## Entries provided

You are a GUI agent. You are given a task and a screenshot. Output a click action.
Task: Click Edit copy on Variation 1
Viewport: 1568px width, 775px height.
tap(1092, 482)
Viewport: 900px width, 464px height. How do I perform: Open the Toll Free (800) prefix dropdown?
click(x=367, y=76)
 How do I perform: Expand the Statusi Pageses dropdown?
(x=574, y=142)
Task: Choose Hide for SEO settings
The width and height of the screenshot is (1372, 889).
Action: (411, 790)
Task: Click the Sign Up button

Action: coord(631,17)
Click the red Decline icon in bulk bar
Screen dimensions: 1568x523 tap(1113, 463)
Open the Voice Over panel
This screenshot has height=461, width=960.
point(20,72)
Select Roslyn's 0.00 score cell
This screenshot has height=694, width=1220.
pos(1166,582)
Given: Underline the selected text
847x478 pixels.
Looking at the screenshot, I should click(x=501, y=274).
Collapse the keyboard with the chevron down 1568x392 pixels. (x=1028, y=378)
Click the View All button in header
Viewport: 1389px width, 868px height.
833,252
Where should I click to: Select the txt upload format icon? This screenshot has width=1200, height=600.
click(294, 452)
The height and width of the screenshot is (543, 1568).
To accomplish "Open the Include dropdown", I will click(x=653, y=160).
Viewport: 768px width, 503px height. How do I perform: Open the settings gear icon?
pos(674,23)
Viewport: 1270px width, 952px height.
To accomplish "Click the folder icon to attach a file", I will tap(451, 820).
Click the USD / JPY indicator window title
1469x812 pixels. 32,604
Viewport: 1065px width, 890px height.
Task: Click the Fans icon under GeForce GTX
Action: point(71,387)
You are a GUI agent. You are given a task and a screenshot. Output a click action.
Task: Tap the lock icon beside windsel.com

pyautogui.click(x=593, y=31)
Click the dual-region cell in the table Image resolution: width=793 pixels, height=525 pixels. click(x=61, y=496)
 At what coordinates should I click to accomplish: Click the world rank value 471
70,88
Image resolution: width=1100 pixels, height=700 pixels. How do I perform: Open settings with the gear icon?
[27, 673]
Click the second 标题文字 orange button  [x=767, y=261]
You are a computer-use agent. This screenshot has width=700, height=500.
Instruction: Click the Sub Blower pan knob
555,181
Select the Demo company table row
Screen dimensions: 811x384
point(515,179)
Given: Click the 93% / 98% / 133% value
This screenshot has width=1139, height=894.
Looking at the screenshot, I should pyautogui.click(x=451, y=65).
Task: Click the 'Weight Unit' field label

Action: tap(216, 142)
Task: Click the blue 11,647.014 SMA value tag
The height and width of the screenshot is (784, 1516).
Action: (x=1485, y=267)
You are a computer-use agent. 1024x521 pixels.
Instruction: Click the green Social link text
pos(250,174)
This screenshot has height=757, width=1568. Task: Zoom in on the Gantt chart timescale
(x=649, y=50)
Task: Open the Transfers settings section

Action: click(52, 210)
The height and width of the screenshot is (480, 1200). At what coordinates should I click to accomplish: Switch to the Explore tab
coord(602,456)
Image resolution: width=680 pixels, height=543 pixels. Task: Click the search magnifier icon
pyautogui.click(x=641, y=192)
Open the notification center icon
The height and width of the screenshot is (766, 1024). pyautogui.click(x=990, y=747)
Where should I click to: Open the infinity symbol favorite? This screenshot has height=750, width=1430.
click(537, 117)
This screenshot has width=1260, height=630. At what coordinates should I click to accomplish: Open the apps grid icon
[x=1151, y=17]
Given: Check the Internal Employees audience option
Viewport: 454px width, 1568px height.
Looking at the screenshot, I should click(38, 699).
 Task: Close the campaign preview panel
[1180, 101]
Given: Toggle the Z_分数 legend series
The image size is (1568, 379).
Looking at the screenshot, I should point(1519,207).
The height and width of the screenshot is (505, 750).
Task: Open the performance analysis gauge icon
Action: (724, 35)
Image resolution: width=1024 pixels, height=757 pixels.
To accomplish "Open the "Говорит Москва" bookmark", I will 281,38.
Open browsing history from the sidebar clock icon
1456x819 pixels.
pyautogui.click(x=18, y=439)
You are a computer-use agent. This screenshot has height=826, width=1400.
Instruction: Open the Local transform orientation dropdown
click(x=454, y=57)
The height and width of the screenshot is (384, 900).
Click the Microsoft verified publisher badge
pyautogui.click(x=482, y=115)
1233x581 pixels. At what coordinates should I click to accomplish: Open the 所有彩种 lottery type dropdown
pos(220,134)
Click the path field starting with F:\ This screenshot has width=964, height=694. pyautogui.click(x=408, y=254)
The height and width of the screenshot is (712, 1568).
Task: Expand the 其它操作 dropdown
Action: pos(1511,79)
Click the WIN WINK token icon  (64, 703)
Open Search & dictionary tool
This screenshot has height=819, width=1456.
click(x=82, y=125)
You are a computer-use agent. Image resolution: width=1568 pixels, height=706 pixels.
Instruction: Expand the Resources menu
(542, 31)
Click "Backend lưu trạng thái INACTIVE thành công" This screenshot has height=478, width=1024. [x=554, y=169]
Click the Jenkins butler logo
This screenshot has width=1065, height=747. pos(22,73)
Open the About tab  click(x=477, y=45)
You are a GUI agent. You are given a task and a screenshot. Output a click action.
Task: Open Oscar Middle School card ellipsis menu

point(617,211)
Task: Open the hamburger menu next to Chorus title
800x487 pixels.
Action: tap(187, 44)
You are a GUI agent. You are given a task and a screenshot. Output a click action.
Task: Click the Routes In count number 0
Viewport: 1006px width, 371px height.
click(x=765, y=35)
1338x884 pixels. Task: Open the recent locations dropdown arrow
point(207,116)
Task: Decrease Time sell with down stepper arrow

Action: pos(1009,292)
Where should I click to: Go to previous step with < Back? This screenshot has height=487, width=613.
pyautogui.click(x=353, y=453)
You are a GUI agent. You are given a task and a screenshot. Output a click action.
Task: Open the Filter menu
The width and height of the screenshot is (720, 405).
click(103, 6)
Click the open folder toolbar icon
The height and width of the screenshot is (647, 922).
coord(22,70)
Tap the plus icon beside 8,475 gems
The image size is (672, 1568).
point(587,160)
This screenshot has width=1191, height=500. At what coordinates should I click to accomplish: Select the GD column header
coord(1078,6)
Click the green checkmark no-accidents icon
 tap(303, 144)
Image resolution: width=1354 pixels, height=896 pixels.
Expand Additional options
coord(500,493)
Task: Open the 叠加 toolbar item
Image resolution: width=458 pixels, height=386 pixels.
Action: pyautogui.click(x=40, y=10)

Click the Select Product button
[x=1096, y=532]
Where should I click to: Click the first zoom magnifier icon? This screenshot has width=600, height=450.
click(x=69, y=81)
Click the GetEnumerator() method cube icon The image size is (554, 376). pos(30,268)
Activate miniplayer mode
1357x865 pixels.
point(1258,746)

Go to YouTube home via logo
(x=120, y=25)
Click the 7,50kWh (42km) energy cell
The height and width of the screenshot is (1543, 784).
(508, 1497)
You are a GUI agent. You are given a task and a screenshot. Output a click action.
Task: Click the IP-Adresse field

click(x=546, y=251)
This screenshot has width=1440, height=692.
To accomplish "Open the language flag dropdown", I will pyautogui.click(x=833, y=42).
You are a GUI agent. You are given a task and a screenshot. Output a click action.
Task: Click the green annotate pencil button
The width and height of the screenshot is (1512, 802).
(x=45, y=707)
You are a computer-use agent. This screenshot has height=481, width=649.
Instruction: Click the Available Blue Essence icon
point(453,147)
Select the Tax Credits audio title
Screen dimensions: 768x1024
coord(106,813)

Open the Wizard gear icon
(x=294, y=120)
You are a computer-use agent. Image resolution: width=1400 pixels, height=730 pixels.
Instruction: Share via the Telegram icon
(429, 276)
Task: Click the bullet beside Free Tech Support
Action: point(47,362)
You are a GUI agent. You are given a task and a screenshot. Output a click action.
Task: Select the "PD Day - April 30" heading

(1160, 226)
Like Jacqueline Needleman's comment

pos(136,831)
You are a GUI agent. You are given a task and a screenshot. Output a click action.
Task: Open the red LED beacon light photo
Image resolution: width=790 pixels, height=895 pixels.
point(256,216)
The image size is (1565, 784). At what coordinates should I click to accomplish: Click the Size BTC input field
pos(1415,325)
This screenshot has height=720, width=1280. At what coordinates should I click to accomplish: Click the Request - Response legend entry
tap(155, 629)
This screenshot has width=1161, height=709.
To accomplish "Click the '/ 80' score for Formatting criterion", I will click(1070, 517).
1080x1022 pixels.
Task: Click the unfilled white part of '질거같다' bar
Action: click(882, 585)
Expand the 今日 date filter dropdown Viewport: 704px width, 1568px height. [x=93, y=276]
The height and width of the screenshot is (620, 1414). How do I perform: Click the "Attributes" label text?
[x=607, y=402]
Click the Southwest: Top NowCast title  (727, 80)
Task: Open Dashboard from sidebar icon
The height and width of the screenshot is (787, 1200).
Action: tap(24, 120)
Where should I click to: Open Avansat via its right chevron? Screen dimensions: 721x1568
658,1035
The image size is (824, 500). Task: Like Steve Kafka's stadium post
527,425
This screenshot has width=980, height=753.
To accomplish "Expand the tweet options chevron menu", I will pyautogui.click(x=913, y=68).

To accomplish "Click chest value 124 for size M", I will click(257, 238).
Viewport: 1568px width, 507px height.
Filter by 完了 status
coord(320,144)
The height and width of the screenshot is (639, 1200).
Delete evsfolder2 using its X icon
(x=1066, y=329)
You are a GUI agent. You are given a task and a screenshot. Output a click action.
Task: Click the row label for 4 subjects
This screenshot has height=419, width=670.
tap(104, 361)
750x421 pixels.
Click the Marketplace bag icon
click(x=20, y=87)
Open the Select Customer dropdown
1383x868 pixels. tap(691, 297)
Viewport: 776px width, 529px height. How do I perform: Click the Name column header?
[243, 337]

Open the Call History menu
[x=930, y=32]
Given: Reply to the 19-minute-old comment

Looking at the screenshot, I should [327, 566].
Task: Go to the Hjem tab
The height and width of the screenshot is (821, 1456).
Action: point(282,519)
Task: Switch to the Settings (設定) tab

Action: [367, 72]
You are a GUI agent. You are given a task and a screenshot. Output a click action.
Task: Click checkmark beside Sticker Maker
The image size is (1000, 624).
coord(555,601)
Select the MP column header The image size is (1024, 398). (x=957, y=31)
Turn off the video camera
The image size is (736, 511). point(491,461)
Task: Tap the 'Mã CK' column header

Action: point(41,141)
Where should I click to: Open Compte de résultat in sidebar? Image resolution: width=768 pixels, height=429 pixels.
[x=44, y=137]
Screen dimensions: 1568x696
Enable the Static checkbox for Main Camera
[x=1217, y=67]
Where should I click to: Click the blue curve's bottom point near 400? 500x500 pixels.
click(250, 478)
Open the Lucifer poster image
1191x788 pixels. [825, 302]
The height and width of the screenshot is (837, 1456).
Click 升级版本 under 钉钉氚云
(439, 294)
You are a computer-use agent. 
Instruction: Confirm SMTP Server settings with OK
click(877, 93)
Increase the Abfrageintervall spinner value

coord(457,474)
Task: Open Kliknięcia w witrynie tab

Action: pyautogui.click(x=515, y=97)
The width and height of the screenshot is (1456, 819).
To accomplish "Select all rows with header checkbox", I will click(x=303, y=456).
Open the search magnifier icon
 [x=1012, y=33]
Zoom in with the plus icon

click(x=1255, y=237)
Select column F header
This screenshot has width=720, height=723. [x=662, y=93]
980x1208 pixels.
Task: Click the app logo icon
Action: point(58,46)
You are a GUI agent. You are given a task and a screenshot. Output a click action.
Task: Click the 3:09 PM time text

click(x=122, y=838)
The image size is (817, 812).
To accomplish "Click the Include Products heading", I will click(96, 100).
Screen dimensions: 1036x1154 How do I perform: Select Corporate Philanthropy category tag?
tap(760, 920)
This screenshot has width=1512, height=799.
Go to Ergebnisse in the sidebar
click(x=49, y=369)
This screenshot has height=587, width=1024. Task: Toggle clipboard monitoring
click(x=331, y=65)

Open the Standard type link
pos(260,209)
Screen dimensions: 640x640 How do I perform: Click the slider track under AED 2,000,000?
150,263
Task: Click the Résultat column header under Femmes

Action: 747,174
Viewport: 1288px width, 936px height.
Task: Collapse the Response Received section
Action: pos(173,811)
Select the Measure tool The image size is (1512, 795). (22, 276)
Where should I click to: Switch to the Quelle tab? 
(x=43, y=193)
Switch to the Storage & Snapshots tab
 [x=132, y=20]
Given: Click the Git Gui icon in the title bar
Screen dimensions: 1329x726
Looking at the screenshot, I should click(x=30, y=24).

## Instructions to follow
Print these lines verbatim, everything from the start of the records down to the line containing "Click the second", with both ends included.

## Complete answer
You are a GUI agent. You are given a task and a screenshot. Output a click action.
Task: Click Edit copy on Variation 1
Viewport: 1568px width, 775px height.
tap(1092, 482)
Viewport: 900px width, 464px height. How do I perform: Open the Toll Free (800) prefix dropdown?
click(x=367, y=76)
 How do I perform: Expand the Statusi Pageses dropdown?
(x=574, y=142)
Task: Choose Hide for SEO settings
The width and height of the screenshot is (1372, 889).
Action: (411, 790)
Task: Click the Sign Up button

Action: coord(631,17)
Click the red Decline icon in bulk bar
Screen dimensions: 1568x523 tap(1113, 463)
Open the Voice Over panel
This screenshot has height=461, width=960.
point(20,72)
Select Roslyn's 0.00 score cell
This screenshot has height=694, width=1220.
pos(1166,582)
Given: Underline the selected text
847x478 pixels.
Looking at the screenshot, I should click(x=501, y=274).
Collapse the keyboard with the chevron down 1568x392 pixels. (x=1028, y=378)
Click the View All button in header
Viewport: 1389px width, 868px height.
833,252
Where should I click to: Select the txt upload format icon? This screenshot has width=1200, height=600.
click(294, 452)
The height and width of the screenshot is (543, 1568).
To accomplish "Open the Include dropdown", I will click(x=653, y=160).
Viewport: 768px width, 503px height. How do I perform: Open the settings gear icon?
pos(674,23)
Viewport: 1270px width, 952px height.
To accomplish "Click the folder icon to attach a file", I will tap(451, 820).
Click the USD / JPY indicator window title
1469x812 pixels. 32,604
Viewport: 1065px width, 890px height.
Task: Click the Fans icon under GeForce GTX
Action: point(71,387)
You are a GUI agent. You are given a task and a screenshot. Output a click action.
Task: Tap the lock icon beside windsel.com

pyautogui.click(x=593, y=31)
Click the dual-region cell in the table Image resolution: width=793 pixels, height=525 pixels. click(x=61, y=496)
 At what coordinates should I click to accomplish: Click the world rank value 471
70,88
Image resolution: width=1100 pixels, height=700 pixels. How do I perform: Open settings with the gear icon?
[27, 673]
Click the second 标题文字 orange button  [x=767, y=261]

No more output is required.